Everything from the line with "644x1336 pixels." through the final line of the listing below must be retyped exactly, apart from the pictures.
- - - - - - -
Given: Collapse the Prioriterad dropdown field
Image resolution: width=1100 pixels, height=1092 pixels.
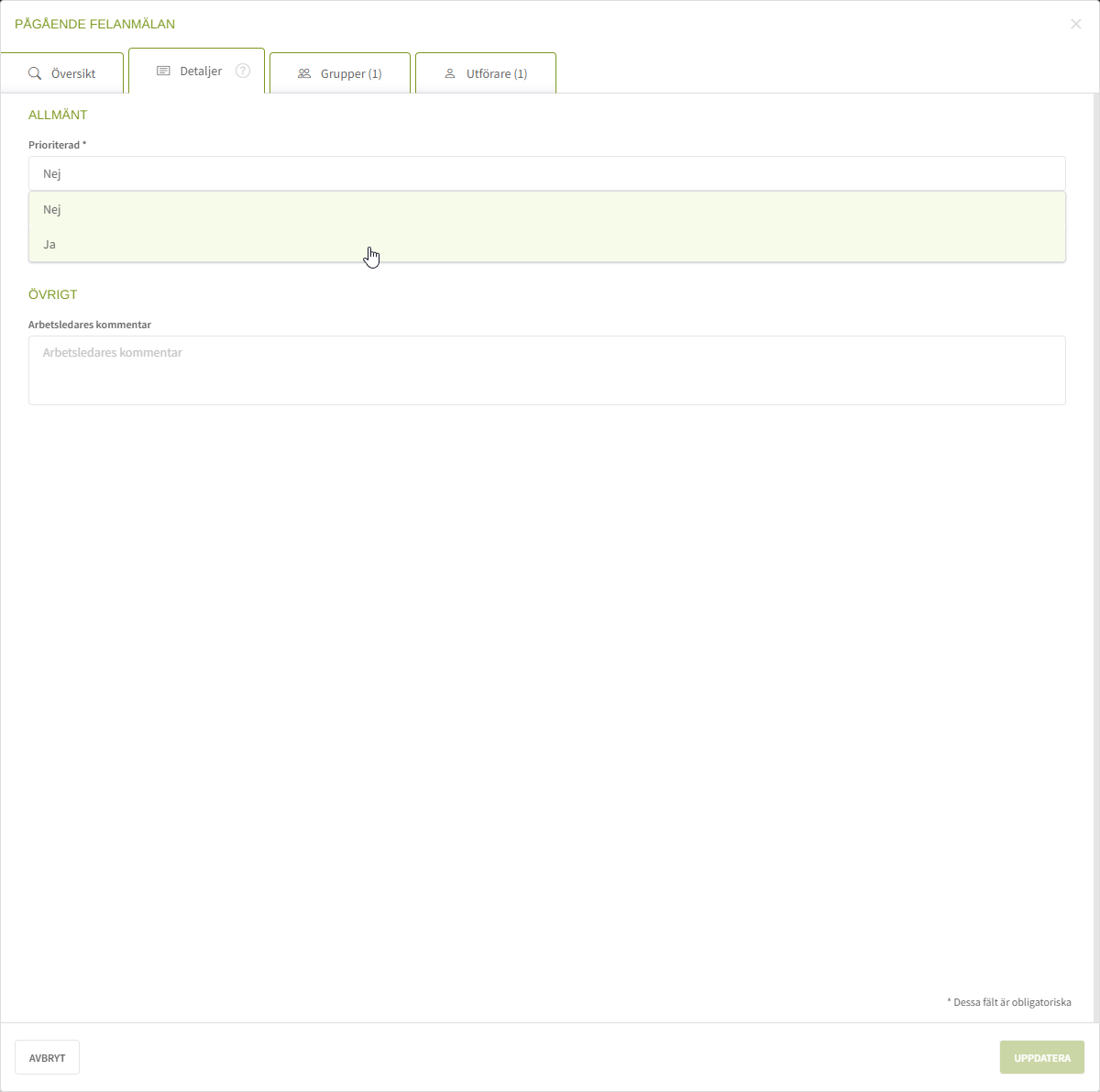Looking at the screenshot, I should (x=546, y=173).
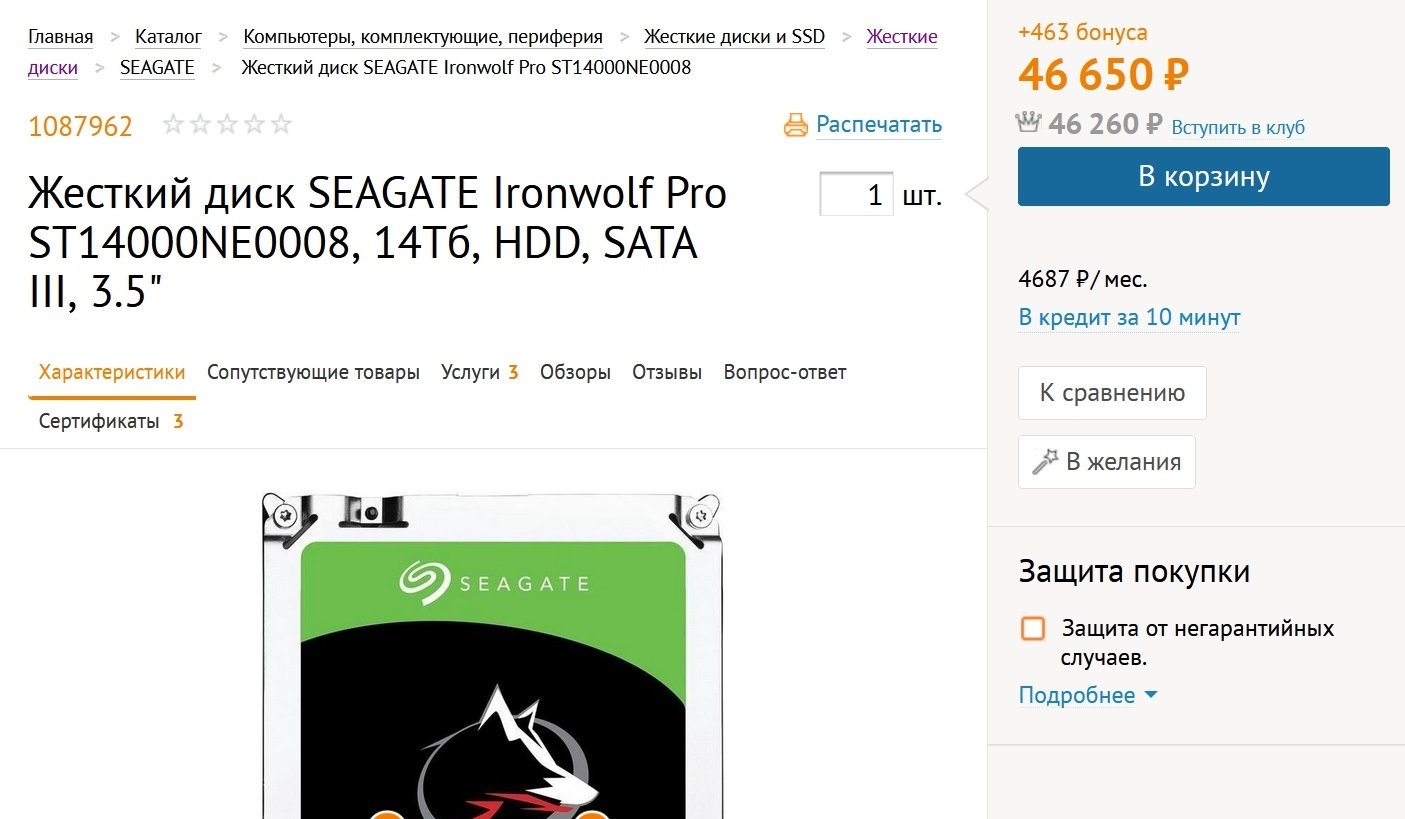The image size is (1405, 819).
Task: Enable Защита от негарантийных случаев checkbox
Action: click(x=1033, y=629)
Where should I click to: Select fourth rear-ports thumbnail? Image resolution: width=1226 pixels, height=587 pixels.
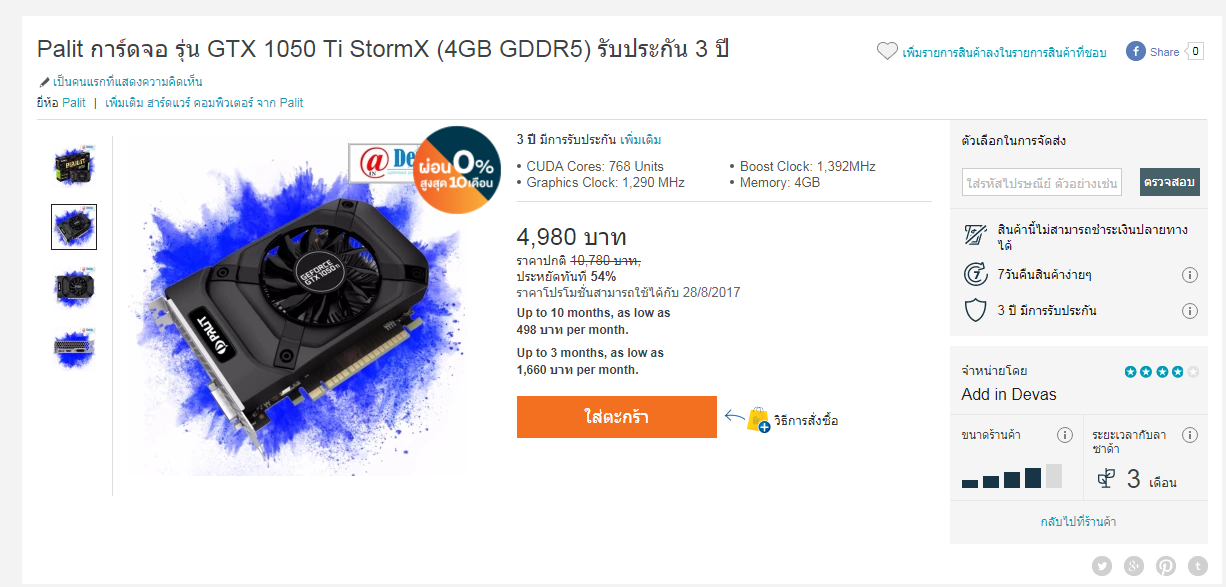(x=74, y=347)
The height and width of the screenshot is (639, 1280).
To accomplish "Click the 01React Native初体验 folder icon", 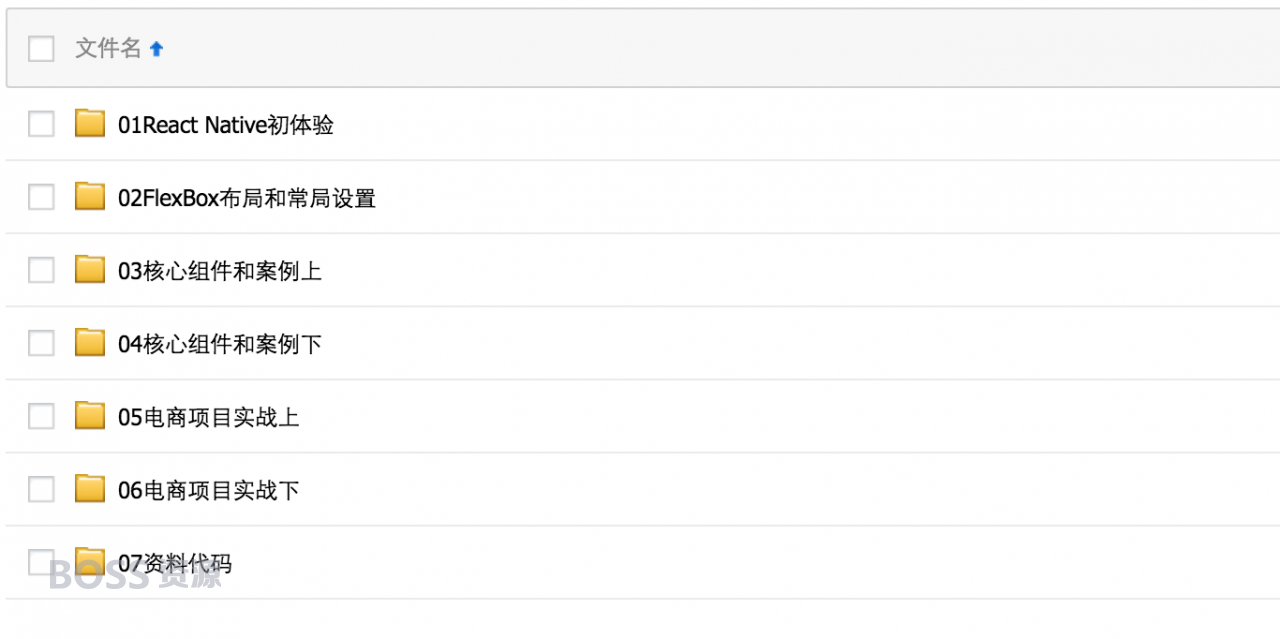I will pyautogui.click(x=90, y=124).
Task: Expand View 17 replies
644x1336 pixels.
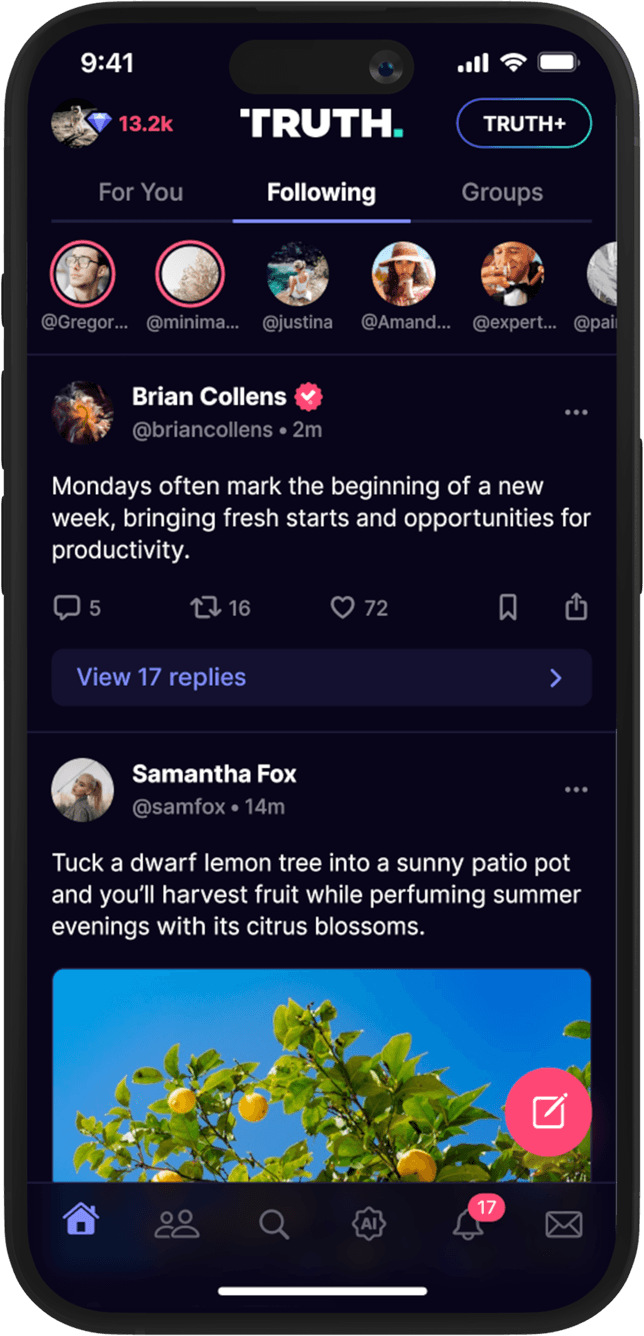Action: [321, 678]
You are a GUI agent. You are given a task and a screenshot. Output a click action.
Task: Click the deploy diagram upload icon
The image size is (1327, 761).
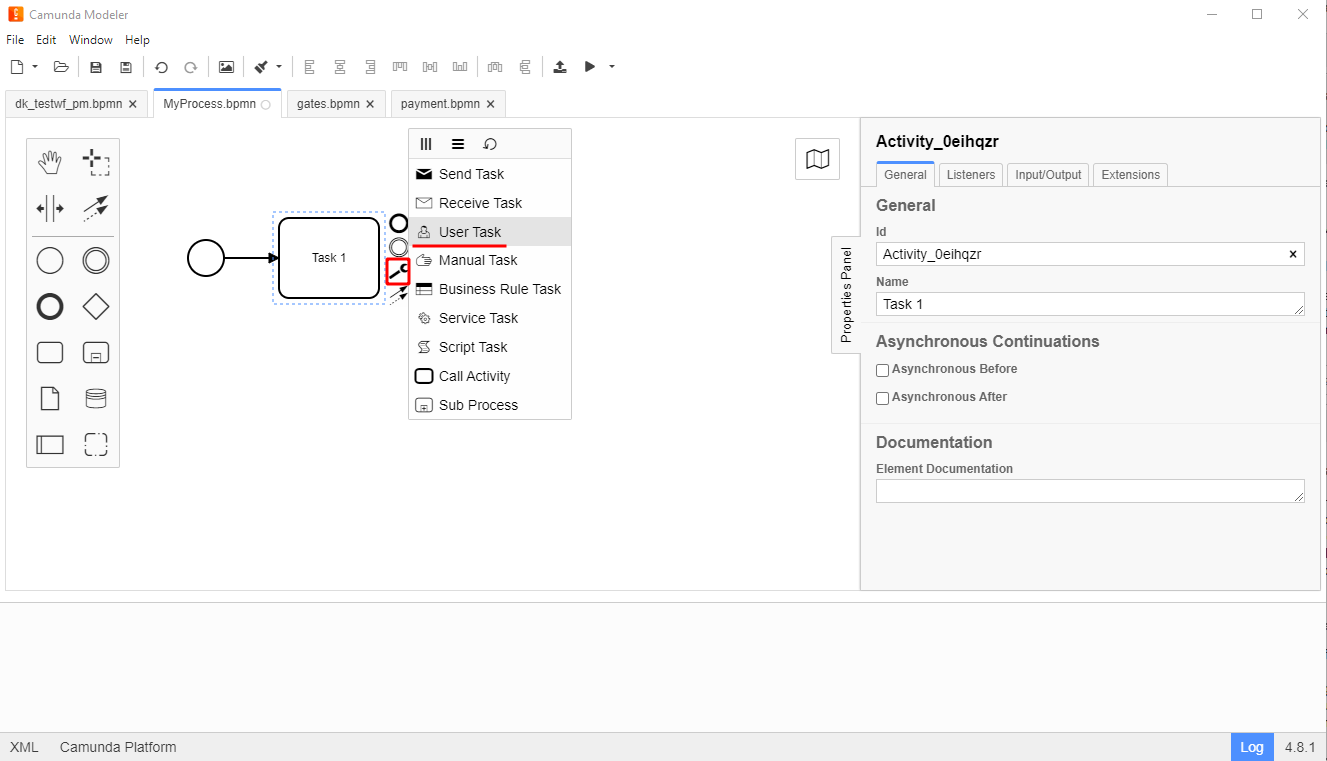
- - - - - - -
[RESPONSE TO THE TASK]
644x1336 pixels.
Action: [321, 678]
You are a GUI agent. You are given a task and a screenshot. Output a click action.
Task: Click the deploy diagram upload icon
The image size is (1327, 761).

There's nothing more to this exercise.